Sotto il profilo dell’adeguatezza delle prestazioni, gli effetti della riforma sono stati valutati tramite l’analisi dei tassi di sostituzione di cui all’art. 4 del D.M. 29 novembre 2007, calcolati al lordo ed al netto del prelievo fiscale e contributivo, distintamente per genere e regime di calcolo (misto o contributivo), riferiti a soggetti che accedono al trattamento pensionistico di vecchiaia e di vecchiaia anticipata. Nel prospetto seguente, a titolo esemplificativo, sono stati posti a confronto i tassi di sostituzione netti, distinti per genere, ante e post-riforma, riferiti a tre epoche diverse: nel 2025 per un pensionato attuale con trattamento prevalentemente retributivo; nel 2045, dopo 20 anni di applicazione della riforma, con un trattamento di vecchiaia calcolato con il sistema misto e nel 2065, dopo 40 anni, con una pensione interamente contributiva.
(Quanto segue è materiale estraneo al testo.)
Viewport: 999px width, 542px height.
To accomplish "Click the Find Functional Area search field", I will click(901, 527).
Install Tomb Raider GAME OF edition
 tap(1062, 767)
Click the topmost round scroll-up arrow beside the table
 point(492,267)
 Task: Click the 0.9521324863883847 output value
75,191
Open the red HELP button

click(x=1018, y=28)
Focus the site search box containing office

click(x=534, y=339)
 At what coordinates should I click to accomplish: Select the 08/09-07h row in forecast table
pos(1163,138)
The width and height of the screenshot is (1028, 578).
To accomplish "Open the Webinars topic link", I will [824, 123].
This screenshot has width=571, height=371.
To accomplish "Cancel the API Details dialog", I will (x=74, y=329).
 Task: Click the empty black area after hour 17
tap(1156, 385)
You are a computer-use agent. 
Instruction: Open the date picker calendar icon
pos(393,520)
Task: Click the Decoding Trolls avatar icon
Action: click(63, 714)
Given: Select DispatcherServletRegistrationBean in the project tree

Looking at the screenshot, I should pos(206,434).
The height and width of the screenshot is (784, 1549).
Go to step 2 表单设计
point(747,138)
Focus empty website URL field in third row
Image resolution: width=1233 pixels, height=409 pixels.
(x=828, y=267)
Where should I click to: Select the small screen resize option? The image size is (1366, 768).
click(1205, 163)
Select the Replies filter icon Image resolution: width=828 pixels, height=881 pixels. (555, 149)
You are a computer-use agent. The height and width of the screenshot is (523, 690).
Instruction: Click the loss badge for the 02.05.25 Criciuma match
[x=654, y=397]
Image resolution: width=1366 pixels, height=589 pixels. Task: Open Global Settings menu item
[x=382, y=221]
A seguito della riforma, si evidenzia che il tasso di sostituzione netto di un iscritto che accede alla pensione di vecchiaia nel 2025 passa dal 72,4% a normativa vigente al 68,4% dell’ultimo reddito professionale mentre, se donna, il tasso netto passa da 81,3% al 78,9% dell’ultimo reddito professionale. Per chi accede nel 2045, le differenze sono più evidenti: il valore scende dal 43,0% al 31,2% dell’ultimo reddito professionale per gli uomini e dal 55,0% al 46,7% dell’ultimo reddito per le donne. Per i pensionati futuri nel 2065, il tasso netto passa dal 41,0% al 28,5% per gli uomini e dal 41,2% al 34,4% dell’ultimo reddito professionale per le donne. Analoghe conclusioni per i trattamenti di vecchiaia anticipata, laddove risulta ancora più evidente il divario di genere.

Posto quanto sopra, per effetto dell’introduzione del sistema di calcolo contributivo, si registra una generalizzata riduzione dei livelli di adeguatezza delle prestazioni pensionistiche, decisamente più marcata per gli uomini. Considerato che tra le attribuzioni affidate dalla legge agli enti di previdenza obbligatoria, sussiste l’erogazione di trattamenti previdenziali atti a garantire un tenore di vita adeguato sia rispetto a quello precedente al pensionamento che alle future condizioni di vita, si invita codesta Cassa a dedicare maggiore dettaglio all’analisi dei tassi di sostituzione, sia lordi che netti, ai fini dell’adozione di eventuali politiche da mettere in atto per il miglioramento delle prestazioni pensionistiche. Infine, si condivide quanto segnalato dal covigilante Ministero dell’economia che considera “opportuna la pubblicazione, sul sito della Cassa, sia delle risultanze attuariali più recenti trasmesse a corredo del provvedimento in esame sia di un’adeguata informativa circa l’importo della futura pensione degli iscritti secondo diverse ipotesi di sviluppo di carriera”.

Conclusivamente, fermo restando quanto precede e la necessità di un continuo e attento monitoraggio dei saldi del bilancio tecnico e del rapporto fra attivi e pensionati, si ritiene che il nuovo progetto di riforma del sistema previdenziale forense possa essere approvato.”

 In buona sostanza gli stessi Ministeri Vigilanti invitano Cassa Forense a mettere in atto misure volte a garantire la sostenibilità per i 50 anni richiesti dalla legge e che oggi non c’è, a dare maggiore dettaglio all’analisi dei tassi di sostituzione e ad informare gli iscritti circa l’importo della loro futura pensione.

Non mi sembrano bruscolini ma dato che c’è addirittura un Delegato che va scrivendo che il funding ratio di CF è pari al 1500%, non c’è da stare allegri!